Myasthenia gravis (MG) is an autoimmune disease but certain genetic factors predispose its development. Since susceptibility to different forms of MG is linked to a number of allelic variants, the aim of this study was to explore the human leukocyte antigen (HLA) profile of our patients with muscle-specific tyrosine kinase (MuSK) MG. Human leukocyte antigen (HLA) typing was performed in our cohort of 31 MuSK MG patients available for the study. The allele groups of DRB1* and DQB1* loci were typed with sequence-specific oligonucleotide probes and high resolution typing for DQB1* was performed using sequence-specific primers. HLA frequencies were compared with unrelated healthy bone marrow donors. Significant association of MuSK MG with alleles DRB1*14 [odds ratio (OR) 3.8], DRB1*16 (OR 3.3) (P < 0.01) and DQB1*05 (OR 2.2) (P < 0.05) was found.

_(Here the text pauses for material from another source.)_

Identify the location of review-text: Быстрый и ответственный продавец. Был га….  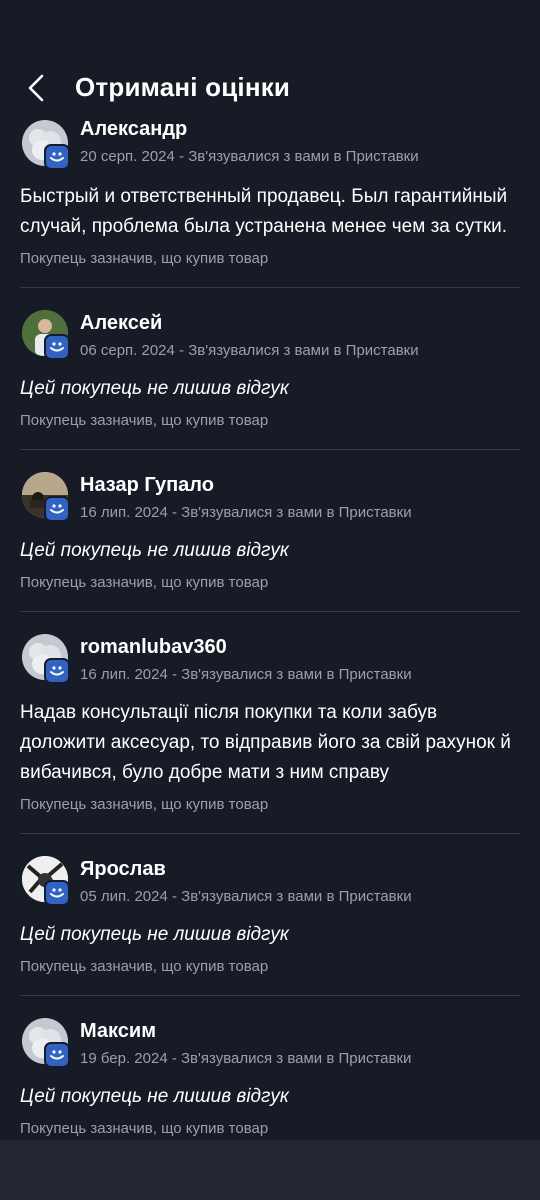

In our patients the most frequent DQB1* allele was DQB1*05:02. An absolute absence of DRB1*13 in our cohort of MuSK MG patients was also found, whilst this allele was present in 25% (495/1992) of control subjects (OR 0) (P < 0.01). The HLA DRB1*16-DQB1*05 (OR 2.9) haplotype was found to be associated with MuSK MG (P < 0.05). The strong association of MuSK MG with DQB1*05 alleles observed in patient series from other countries was confirmed. The novel finding in our cohort of MuSK MG patients was the absolute absence of DRB1*13 allele, which might have a protective role in the development of MuSK MG, at least in our population.